No, that is not what it says. You are missing an important point there. To 
understand that point, you need to look more closely at how unwinding works, 
so let me (as a cross-toolchain developer) explain it to you:

The first thing the sampling profiler will see is the current instruction 
pointer / program counter. That is the very instruction the CPU is currently 
executing (or, depending on the CPU, it may actually be the next instruction 
that will be executed). So it always points to the function currently being 
executed. I.e., that function will ALWAYS show up in the backtrace, even if 
unwinding is completely broken.

But then you want to locate the caller. To locate the caller, you need to 
find the return address of the current function (i.e., where the `ret` 
instruction terminating the function will return to) on the stack. For that, 
the frame-pointer-based unwinder will use the frame pointer. But the frame 
pointer still points to the caller's stack. So what it will see is the 
CALLER's return address, i.e., the caller's caller! The caller itself, on 
the other hand, will be missing.

> You seem to be arguing that because the solution is not 100% perfect (and
> it was already acknowledged that it is not), it is useless.

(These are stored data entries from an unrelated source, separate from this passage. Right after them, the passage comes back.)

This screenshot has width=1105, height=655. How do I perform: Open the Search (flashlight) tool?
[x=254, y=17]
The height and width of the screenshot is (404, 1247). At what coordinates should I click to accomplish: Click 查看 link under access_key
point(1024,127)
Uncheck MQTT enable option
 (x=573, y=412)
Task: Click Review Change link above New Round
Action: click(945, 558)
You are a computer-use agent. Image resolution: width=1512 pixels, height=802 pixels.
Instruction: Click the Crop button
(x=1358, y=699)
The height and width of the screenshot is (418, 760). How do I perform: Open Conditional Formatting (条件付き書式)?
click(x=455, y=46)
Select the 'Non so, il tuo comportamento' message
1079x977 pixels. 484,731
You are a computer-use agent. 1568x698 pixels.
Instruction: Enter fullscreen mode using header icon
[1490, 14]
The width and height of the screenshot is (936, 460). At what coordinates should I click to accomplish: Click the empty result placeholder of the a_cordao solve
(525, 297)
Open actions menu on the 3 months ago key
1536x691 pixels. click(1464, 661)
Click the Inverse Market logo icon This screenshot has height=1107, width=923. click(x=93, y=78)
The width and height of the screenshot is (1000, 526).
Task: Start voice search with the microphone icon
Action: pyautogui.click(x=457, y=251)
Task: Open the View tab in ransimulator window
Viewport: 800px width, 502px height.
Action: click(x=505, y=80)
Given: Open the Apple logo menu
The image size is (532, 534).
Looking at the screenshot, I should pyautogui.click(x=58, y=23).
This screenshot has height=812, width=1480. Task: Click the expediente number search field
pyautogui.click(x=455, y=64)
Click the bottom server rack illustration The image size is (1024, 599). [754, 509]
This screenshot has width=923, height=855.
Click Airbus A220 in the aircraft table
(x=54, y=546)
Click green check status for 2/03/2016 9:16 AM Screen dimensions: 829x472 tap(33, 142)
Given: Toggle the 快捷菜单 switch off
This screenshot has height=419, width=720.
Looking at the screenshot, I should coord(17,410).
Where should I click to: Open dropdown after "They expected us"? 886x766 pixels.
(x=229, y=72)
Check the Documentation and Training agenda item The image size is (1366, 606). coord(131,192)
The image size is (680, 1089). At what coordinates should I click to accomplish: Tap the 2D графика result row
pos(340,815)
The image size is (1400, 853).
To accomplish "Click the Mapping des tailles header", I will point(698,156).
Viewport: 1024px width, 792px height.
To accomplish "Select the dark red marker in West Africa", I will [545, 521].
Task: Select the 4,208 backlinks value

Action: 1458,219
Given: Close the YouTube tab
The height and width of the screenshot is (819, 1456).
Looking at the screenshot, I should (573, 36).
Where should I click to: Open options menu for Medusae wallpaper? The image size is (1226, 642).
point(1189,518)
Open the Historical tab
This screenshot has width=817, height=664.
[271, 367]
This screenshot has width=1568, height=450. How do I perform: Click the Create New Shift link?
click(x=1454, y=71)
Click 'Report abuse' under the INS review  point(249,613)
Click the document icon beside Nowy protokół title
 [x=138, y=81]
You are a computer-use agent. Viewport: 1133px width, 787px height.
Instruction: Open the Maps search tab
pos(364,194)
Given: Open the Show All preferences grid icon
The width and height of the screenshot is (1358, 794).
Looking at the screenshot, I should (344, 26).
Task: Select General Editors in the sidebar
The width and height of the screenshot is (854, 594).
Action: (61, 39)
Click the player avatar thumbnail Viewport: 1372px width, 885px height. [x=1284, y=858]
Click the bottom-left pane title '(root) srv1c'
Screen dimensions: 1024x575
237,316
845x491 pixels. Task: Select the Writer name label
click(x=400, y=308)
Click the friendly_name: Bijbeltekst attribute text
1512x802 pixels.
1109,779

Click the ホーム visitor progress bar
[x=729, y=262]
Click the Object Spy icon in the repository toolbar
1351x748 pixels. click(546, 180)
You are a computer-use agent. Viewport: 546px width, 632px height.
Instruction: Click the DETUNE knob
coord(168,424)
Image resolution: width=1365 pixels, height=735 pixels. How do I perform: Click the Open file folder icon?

It is at least not as useful as the change proponents claim and clearly not 
worth the performance loss that will be imposed on all users.

> Is shipping debug symbols for an optimized binary completely useless just
> because there are situations where optimizations like inlining and TCO
> make the executed code radically different from the source code, and
> therefore make it impossible to trace the execution line by line?

Debugging information has improved over the years so that optimized 
executables can actually be debugged in a better and better way over time. 
E.g., GDB can actually synthesize the value of some variables that have been 
optimized out, but can be computed from values actually present in registers 
or stack variables. Of course, if the variable was optimized out completely, 
it is impossible to view its value, but within this kind of limitations, 
debugging optimized executables actually works pretty well these days.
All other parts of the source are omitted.